If you’re reading this article, chances are you’ve heard about Gamification and want to include it into your training programs, or you have already implemented it, and want to do more with it. During my conversations with various customers, I realized that they all have few common questions while learning or implementing Gamification.

This blog addresses all those common questions that most Gamification enthusiasts usually come up with.

Question 1. Our eLearning training programs are not working; employees leave them halfway. Should we implement Gamification-based learning to bring employees back to the training?

Even before talking about implementing Gamified learning programs, we as consultants like to identify the reasons why training programs may not be working by asking the following questions:

  • What is the business problem the training program addresses?
  • What is the learner profile?
  • Is the quality of course content relevant, engaging, and up to date?
  • Has the program been pitched/communicated to the learners?
  • Has the course been designed as per the learner’s demographic?
  • Is there a lack of sense of progression and achievement?

To summarize, understand what your people need, design the course to engage them, and measure progress. Then gather feedback to find out what can be improved – because it always can!

Question 2. A majority of our workforce are millennials. Can gamification be the answer to make the eLearning programs effective?

Millennials are an immensely social and technologically savvy generation, yet they require continuous motivation and stimulation. Being natural gamers and digital natives, gamification appears to be an appropriate solution to attract and motivate millennials to work efficiently in the workplace.
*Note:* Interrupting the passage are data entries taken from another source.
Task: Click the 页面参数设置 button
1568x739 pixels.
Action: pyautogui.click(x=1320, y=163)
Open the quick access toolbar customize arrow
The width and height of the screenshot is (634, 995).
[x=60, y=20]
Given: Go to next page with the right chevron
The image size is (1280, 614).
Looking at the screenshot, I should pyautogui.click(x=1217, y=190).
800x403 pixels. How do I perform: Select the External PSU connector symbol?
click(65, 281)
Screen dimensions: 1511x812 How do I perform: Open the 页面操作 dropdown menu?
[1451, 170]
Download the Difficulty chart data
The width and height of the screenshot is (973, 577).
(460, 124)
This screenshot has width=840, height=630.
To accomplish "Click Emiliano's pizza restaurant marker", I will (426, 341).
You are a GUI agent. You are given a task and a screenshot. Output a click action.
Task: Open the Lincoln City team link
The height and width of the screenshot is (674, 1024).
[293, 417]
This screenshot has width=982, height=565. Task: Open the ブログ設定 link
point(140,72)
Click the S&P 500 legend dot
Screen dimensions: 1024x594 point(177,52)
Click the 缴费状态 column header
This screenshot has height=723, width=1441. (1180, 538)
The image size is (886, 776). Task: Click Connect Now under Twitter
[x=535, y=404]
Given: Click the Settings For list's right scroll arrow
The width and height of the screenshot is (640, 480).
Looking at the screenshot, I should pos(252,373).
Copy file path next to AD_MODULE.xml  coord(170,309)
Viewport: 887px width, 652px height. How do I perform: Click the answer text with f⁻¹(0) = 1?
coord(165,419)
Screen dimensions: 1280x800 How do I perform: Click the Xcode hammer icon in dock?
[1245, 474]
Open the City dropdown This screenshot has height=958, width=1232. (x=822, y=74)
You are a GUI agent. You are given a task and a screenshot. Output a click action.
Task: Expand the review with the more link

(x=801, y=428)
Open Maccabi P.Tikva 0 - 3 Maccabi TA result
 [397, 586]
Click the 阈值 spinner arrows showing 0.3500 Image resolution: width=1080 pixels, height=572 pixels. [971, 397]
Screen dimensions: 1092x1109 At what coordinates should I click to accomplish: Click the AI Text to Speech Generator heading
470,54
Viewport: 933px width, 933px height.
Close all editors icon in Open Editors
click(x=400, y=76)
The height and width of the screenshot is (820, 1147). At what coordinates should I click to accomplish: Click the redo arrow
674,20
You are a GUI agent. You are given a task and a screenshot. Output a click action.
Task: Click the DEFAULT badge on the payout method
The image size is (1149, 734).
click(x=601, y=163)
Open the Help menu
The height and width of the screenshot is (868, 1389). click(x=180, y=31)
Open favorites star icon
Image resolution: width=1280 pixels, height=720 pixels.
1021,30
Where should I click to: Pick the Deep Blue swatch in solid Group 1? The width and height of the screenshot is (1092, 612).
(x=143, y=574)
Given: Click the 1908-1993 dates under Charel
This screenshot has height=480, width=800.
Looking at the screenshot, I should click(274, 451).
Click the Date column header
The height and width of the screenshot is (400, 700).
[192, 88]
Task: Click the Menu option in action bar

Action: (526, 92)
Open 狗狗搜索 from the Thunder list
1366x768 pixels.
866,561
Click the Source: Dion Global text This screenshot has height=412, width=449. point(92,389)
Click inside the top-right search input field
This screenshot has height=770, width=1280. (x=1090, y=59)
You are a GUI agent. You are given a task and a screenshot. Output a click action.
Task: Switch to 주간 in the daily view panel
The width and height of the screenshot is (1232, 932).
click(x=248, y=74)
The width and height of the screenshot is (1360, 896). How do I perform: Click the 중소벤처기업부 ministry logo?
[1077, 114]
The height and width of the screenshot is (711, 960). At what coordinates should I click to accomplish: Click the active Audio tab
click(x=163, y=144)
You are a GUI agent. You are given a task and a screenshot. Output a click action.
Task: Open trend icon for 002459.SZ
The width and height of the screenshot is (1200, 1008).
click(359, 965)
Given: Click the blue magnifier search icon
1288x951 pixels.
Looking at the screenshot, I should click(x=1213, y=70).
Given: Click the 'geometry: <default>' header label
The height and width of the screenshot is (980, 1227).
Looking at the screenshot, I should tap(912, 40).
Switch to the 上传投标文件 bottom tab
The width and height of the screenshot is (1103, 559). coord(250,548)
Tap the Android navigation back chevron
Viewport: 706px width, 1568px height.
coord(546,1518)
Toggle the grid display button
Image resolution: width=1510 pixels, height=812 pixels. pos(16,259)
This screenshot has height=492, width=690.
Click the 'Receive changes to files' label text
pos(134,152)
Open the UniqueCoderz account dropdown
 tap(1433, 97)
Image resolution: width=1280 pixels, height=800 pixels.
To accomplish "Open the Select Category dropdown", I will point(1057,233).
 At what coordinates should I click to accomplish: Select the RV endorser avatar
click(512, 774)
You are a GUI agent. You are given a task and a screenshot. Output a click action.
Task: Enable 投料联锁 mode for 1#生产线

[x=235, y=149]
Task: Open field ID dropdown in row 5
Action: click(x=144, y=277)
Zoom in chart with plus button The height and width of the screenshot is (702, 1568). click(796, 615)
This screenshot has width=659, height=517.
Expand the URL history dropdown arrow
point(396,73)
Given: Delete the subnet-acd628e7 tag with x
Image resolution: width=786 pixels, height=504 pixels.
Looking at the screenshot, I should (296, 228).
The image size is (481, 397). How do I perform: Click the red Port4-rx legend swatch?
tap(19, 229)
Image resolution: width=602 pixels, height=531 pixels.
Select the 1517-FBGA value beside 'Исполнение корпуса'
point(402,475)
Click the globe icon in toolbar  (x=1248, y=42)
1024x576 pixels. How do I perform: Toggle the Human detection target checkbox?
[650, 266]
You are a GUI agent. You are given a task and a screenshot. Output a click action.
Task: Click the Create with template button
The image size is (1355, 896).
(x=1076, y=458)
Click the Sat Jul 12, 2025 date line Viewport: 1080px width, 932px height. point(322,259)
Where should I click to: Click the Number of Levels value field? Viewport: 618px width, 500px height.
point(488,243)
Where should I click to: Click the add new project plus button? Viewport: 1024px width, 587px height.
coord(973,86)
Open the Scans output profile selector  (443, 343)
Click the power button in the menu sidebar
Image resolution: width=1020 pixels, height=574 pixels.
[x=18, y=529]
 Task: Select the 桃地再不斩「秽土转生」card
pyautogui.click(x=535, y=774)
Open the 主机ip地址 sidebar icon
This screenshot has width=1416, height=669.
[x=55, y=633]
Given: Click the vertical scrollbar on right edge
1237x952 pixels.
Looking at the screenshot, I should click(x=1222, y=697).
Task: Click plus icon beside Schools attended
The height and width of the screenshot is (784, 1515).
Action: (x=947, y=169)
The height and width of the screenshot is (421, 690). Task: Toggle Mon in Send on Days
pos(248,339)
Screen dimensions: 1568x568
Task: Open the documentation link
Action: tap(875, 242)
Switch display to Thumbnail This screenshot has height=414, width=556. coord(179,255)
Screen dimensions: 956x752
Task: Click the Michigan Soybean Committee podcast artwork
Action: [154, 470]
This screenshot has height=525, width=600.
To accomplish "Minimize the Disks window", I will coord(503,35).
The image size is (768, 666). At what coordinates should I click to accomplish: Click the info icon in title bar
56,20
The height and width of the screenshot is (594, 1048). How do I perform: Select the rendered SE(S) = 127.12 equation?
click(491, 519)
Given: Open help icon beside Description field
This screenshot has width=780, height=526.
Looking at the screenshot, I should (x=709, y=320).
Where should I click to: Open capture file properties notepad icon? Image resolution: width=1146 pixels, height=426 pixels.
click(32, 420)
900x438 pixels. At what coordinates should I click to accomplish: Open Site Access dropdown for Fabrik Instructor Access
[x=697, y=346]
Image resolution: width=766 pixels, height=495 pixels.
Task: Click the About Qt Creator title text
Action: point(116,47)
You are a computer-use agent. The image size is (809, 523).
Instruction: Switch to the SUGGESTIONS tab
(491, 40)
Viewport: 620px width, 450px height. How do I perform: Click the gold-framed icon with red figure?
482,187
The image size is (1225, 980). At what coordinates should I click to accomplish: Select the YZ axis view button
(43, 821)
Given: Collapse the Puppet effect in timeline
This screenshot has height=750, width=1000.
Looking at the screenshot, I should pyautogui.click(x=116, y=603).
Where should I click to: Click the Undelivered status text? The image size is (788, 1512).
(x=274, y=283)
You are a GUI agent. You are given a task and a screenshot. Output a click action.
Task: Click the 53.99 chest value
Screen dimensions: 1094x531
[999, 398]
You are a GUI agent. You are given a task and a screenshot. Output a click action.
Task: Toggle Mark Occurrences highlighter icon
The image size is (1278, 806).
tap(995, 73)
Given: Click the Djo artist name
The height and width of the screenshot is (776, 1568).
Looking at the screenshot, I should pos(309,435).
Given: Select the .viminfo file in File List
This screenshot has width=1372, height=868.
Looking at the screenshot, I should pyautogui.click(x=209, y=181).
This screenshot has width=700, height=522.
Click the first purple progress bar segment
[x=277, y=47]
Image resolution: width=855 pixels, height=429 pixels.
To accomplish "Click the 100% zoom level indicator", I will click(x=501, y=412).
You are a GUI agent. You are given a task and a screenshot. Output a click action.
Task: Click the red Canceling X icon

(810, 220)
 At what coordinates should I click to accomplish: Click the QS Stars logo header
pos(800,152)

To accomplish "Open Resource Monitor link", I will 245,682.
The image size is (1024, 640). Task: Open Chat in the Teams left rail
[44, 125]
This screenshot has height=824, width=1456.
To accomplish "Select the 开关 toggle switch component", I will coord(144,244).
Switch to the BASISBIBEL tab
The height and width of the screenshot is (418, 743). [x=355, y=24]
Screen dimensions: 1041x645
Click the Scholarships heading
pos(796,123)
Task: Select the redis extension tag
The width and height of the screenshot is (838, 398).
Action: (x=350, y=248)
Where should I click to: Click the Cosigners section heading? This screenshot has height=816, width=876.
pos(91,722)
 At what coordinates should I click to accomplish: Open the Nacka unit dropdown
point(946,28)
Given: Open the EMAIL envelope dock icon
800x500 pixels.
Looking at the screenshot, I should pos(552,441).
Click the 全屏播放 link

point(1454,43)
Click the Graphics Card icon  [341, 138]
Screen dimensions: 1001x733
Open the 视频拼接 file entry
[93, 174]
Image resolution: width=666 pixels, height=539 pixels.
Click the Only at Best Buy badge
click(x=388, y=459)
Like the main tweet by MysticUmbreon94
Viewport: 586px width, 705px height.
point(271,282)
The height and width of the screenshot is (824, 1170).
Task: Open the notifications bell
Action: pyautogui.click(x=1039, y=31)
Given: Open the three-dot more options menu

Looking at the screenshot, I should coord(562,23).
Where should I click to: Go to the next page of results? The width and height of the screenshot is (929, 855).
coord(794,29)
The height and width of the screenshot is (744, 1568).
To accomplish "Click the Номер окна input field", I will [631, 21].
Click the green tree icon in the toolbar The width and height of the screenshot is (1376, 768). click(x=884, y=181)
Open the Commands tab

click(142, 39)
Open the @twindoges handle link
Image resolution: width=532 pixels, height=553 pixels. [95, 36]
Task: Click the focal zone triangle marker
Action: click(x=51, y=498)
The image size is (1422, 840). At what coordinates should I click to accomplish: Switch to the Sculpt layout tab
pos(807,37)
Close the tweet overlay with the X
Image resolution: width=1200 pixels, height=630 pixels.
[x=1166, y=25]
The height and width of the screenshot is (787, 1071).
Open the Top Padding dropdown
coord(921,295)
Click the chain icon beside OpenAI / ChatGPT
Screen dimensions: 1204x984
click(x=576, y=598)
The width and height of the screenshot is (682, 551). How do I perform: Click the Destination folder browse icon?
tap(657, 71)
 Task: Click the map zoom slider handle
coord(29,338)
Simple game elements can be used in eLearning programs to redesign mundane courses and make them more interesting and engaging. They also help the learner perform better at work.

Question 3. Our workforce is adult learners and playing games is not what they like. Would you still recommend Gamification for this audience?

The terms “gamification” and “game-based learning” are frequently misunderstood. “Game-based” and “gamification” are two different eLearning strategies.

Game-based learning is where the learner plays games and, in the process, learns. For example, “Who wants to be a millionaire” is a game and we all learn in the process as we play that game.

Gamification, uses game mechanics such as leaderboards, points systems, badges, and up-leveling to tap a learner’s natural human drive for competition and achievement.

So, depending on the type of training topics such as marketing, sales, onboarding, financial training, compliance, money laundering, and others, the actual characters or structure of the course can be defined and designed.

Gamification as a learning strategy can definitely be considered for all age groups and for a variety of topics.

Question 4. Is implementing Gamification expensive and how can I justify the return on investment (ROI)?

This question should be valid not only for gamification but for any kind of newly launched learning program. All projects should be undertaken with a clear business goal in mind. For example, how has the training improved measurable business outcomes like improved customer ratings, successful handling of the number of support tickets, sales outcomes, better quality output, reduced number of customer escalations, and many more.

About cost – Gamification when implemented with the right technology solution is not expensive. Harbinger has designed a gamification framework that helps our customers implement the right gamification solution rapidly and in a cost-effective way.

Question 5. Can we implement Gamification to sustain for the long-term?

Gamification should not mask the symptoms of a broken system. Companies should implement it with a proper strategy on how it can sustain learner’s interest in the long term.

A study conducted by Karl Kapp over the course of three years demonstrates that a well-designed gamification strategy can sustain learner’s interest over time. In the sample study, he demonstrated that the impact of various game elements such as leaderboards and rewards continued to have a positive effect on its learners.

Therefore, Gamification as a strategy for eLearning programs is definitely effective if implemented with a thorough analysis of the business problem and learner’s profile.